UĞUR CANBOLAT
AHLÂK-I HASENE erleri minnet ve nimet ayrımını doğru yapanlar arasından çıkarlar.
Bu ayrıştırma onlar için çok belirleyicidir zira sonucu etkilemektedir.
Güzel ahlak yolunda yürüyenler kendilerini salah ehli olmak için planlamışlardır.
Kendileri başta olmak üzere yakınlarından başlayarak, akrabalarına, dostlarına, arkadaşlarına hasılı daha sonra tüm insanlığa esenlik elçisi olurlar.
İyilik onlar için kendilerinin sözünü edip yapmadığı bir husus değildir.
Onlar iyiliğin hem görünen hem de görünmeyen melekleri olmaya çabalarlar. Gerektiği zaman görülürler ama ihtiyaç yoksa da yardımlarını görünmeden yaparlar.
Burada iyiliklerinin dokunduğu kişileri incitmemek, rencide etmemek, mahcubiyet duymasına sebep olmamak ve ayrıca kendi nefsine pay kaptırmamayı ilke olarak benimsenmiş olduklarından ağırlıklı tercih ettikleri yöntem budur.
Güzel ahlak yolcuları dünyada Rabbimizin yaratmış olduğu tüm varlıklarla bir aile iletişimi içinde olmayı tercih ederler.
Onları yaban görmezler.

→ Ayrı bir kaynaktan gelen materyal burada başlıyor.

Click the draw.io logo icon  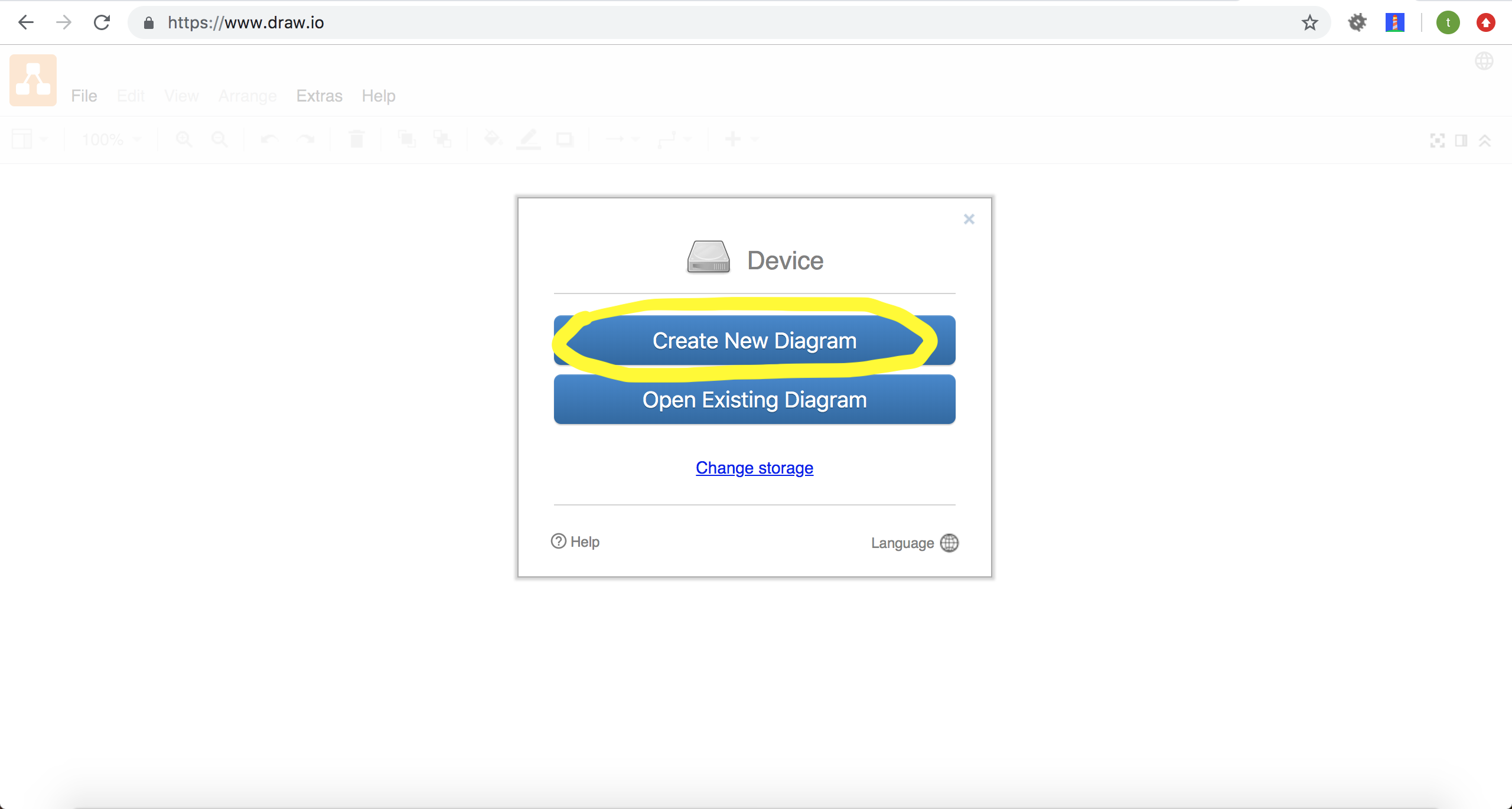(33, 80)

Uzak bellemezler.
Bu sebeple kâinatta ne varsa tümüne karşı salih olurlar.
Gazaplarına, öfkelerine ve taşkınlıklarına ket vururlar. Hapsederler onları.
Gölgesinde oturduğu ve meyvesini yediği ağacı horlamazlar.

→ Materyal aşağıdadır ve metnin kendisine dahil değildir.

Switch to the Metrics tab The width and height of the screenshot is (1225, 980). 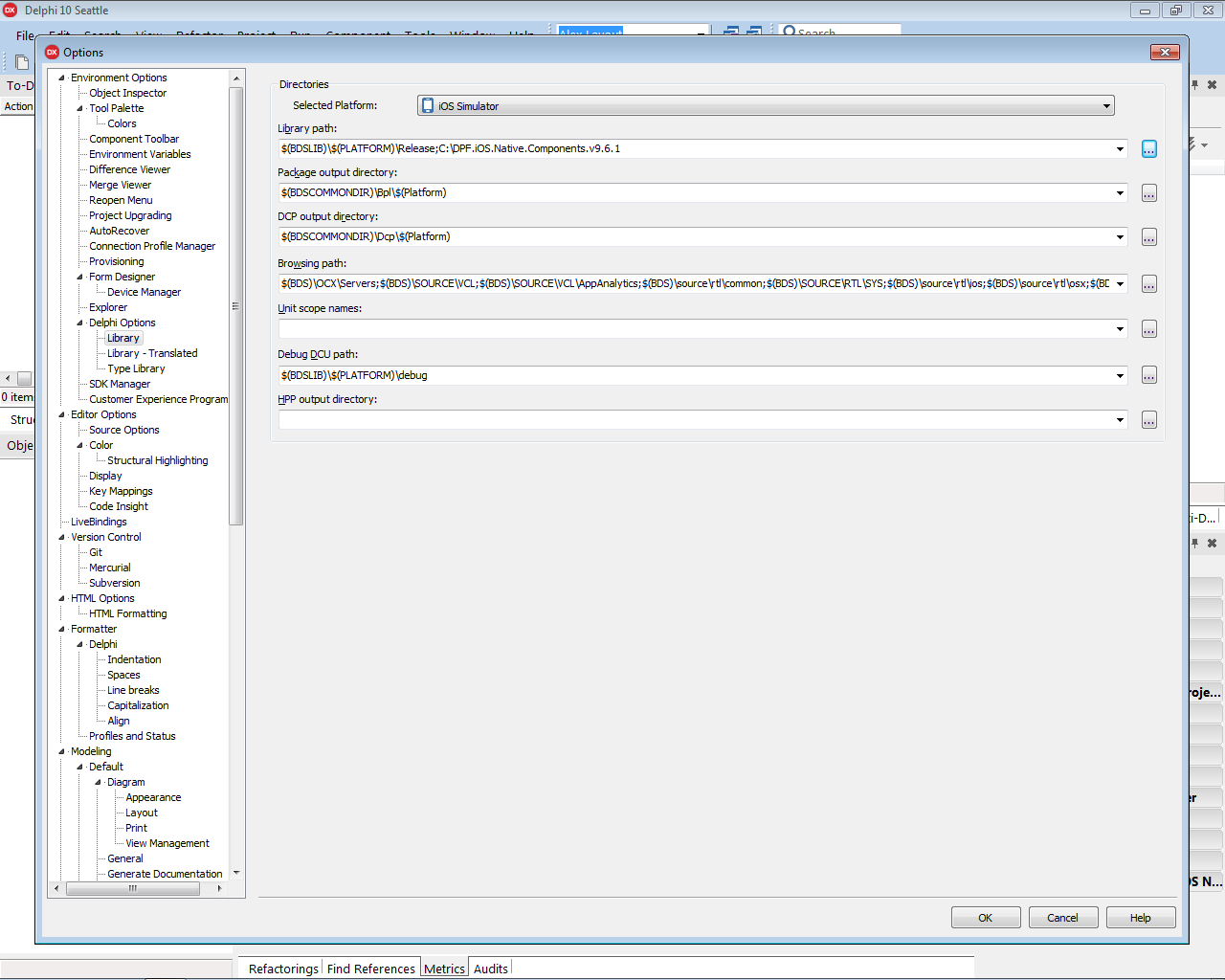click(x=444, y=969)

Suyunu içtiği çeşmeyi incitmezler.
Kışın üşümemek için üzerlerine çektikleri yorgana bile şükran hisleriyle doludurlar.
Bindiği atı incitmediği, hakkını gözettiği gibi arabasına cansız bir teneke yığını muamelesini reva görmez. Kedisine, köpeğine de aynı şekilde şefkatli bir sorumluluk ile yaklaşırlar.
Sadece kendilerine ait olmaları gerekmez, bilip bilmediği hangi varlık varsa tümüne aynı yaratıcının yarattığı evren arkadaşı mülahazası ile temas ederler.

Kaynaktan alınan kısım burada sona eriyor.